Life events tied to self-injurious behaviours in teens
Interpersonal life events predict the onset of direct self-injurious behaviours (D-SIBs) among adolescents, a recent study has found.
Researchers longitudinally assessed 1,933 adolescents (mean age, 14.84±0.9 years; 51.47 percent female) for the onset of D-SIBs, assessed using the self-report instrument Deliberate Self-Harm Inventory. Life events were evaluated using a self-reported checklist containing 27 major and minor life events.
After 12 months of follow-up, the incidence rate of D-SIB was 6.7 percent, and did not differ in males and females (50.8 percent vs 49.2 percent; p=0.596). These participants experienced a mean of 3.68±2.69 life events 6 months before baseline, while their non-D-SIB counterparts reported an average of 3.02±2.07 life events.
The number of life events emerged as a significant predictor of first-onset D-SIB. Multivariate logistic regression analysis found that each additional life event increased the likelihood of D-SIB by 11 percent (odds ratio [OR], 1.11, 95 percent confidence interval [CI], 1.00–1.23; p=0.053).
In contrast, gender (OR, 0.74, 95 percent CI, 0.39–1.41; p=0.361) and its interaction with life events (OR, 1.06, 95 percent CI, 0.91–1.22; p=0.478) were not associated with D-SIB onset.

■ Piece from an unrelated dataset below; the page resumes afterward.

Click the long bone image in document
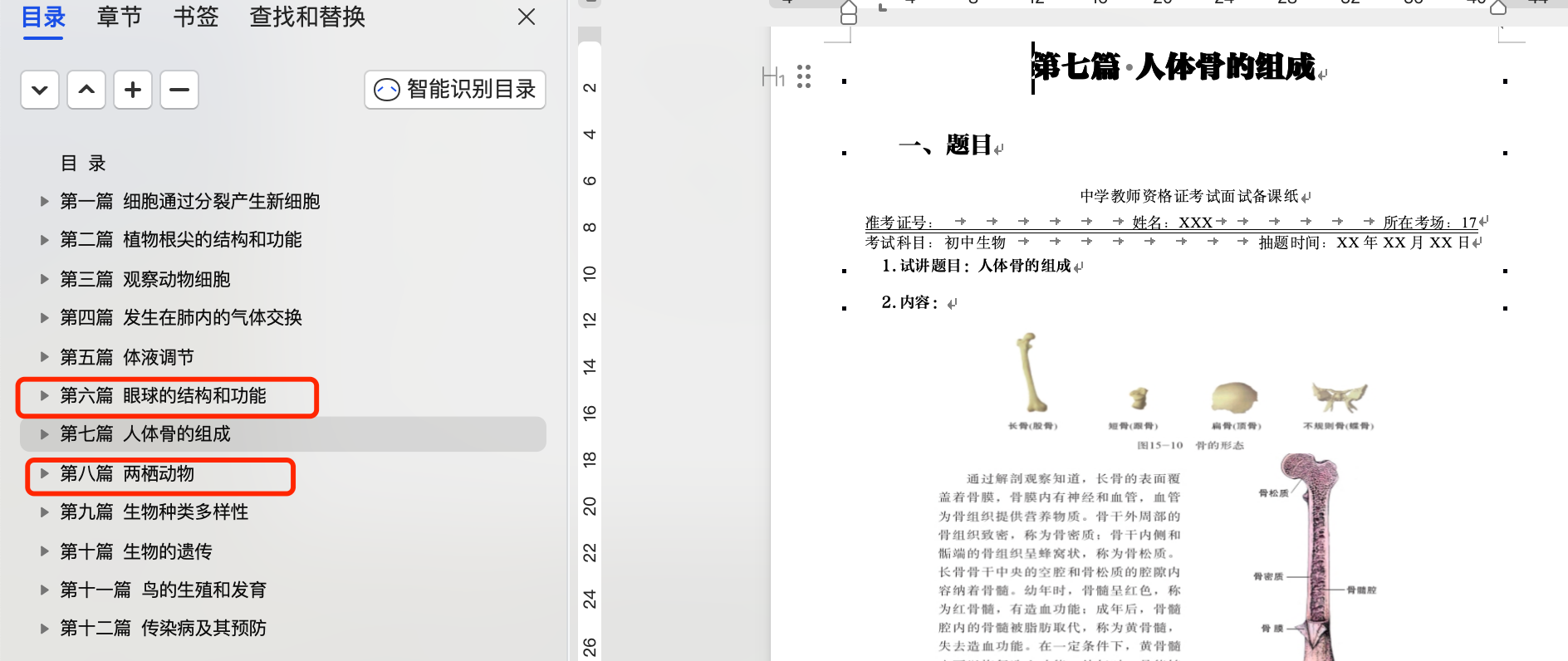 (x=1031, y=373)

Further disaggregation of specific life events found that encountering trouble with bullies (OR, 2.45, 95 percent CI, 1.13–5.30; p=0.023), having parents who stop or start working (OR, 1.98, 95 percent CI, 1.21–3.24; p=0.007), having trouble with parents (OR, 1.94, 95 percent CI, 1.29–2.93; p=0.002), getting into a serious argument with a close friend (OR, 1.86, 95 percent CI, 1.19–2.90; p=0.007), and changes in the health of a family member (OR, 1.77, 95 percent CI, 1.22–2.56; p=0.003) were all significant risk factors for developing D-SIBs.